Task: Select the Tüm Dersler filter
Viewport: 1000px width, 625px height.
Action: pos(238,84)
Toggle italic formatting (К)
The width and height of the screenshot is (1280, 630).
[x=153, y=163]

What the task asks:
Keeping every line exactly as it is, retype the listing.

Answer:
Task: Select the Tüm Dersler filter
Viewport: 1000px width, 625px height.
Action: pos(238,84)
Toggle italic formatting (К)
The width and height of the screenshot is (1280, 630).
[x=153, y=163]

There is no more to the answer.